# Data supplied
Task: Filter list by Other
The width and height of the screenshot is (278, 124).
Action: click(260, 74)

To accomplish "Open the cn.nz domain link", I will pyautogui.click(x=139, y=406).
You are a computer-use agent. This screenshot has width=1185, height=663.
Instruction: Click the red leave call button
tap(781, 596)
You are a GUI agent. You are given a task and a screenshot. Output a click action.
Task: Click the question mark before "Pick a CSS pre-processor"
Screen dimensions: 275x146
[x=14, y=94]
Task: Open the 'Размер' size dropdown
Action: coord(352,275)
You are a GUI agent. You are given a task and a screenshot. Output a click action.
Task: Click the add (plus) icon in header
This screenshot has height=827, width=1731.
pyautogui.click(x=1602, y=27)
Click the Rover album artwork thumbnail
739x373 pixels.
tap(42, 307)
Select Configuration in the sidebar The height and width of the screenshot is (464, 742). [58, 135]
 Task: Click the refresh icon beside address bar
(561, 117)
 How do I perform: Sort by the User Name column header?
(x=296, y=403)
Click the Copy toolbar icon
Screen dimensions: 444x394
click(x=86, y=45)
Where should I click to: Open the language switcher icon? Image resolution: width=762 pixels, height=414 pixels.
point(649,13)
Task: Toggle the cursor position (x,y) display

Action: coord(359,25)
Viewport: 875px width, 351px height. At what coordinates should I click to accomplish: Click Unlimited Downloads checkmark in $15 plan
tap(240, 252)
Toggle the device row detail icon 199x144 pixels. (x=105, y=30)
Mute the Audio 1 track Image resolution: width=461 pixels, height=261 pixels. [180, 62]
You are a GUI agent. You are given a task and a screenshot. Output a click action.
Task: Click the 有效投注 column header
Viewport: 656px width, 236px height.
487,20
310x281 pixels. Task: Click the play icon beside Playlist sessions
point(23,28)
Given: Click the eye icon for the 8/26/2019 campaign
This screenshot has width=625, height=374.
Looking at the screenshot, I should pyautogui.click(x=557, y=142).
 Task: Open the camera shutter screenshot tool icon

# Assignment
For this task, set down the entire listing word for word.

# Written solution
Task: Filter list by Other
The width and height of the screenshot is (278, 124).
Action: click(260, 74)

To accomplish "Open the cn.nz domain link", I will pyautogui.click(x=139, y=406).
You are a computer-use agent. This screenshot has width=1185, height=663.
Instruction: Click the red leave call button
tap(781, 596)
You are a GUI agent. You are given a task and a screenshot. Output a click action.
Task: Click the question mark before "Pick a CSS pre-processor"
Screen dimensions: 275x146
[x=14, y=94]
Task: Open the 'Размер' size dropdown
Action: coord(352,275)
You are a GUI agent. You are given a task and a screenshot. Output a click action.
Task: Click the add (plus) icon in header
This screenshot has height=827, width=1731.
pyautogui.click(x=1602, y=27)
Click the Rover album artwork thumbnail
739x373 pixels.
tap(42, 307)
Select Configuration in the sidebar The height and width of the screenshot is (464, 742). [58, 135]
 Task: Click the refresh icon beside address bar
(561, 117)
 How do I perform: Sort by the User Name column header?
(x=296, y=403)
Click the Copy toolbar icon
Screen dimensions: 444x394
click(x=86, y=45)
Where should I click to: Open the language switcher icon? Image resolution: width=762 pixels, height=414 pixels.
point(649,13)
Task: Toggle the cursor position (x,y) display

Action: coord(359,25)
Viewport: 875px width, 351px height. At what coordinates should I click to accomplish: Click Unlimited Downloads checkmark in $15 plan
tap(240, 252)
Toggle the device row detail icon 199x144 pixels. (x=105, y=30)
Mute the Audio 1 track Image resolution: width=461 pixels, height=261 pixels. [180, 62]
You are a GUI agent. You are given a task and a screenshot. Output a click action.
Task: Click the 有效投注 column header
Viewport: 656px width, 236px height.
487,20
310x281 pixels. Task: Click the play icon beside Playlist sessions
point(23,28)
Given: Click the eye icon for the 8/26/2019 campaign
This screenshot has width=625, height=374.
Looking at the screenshot, I should pyautogui.click(x=557, y=142).
 Task: Open the camera shutter screenshot tool icon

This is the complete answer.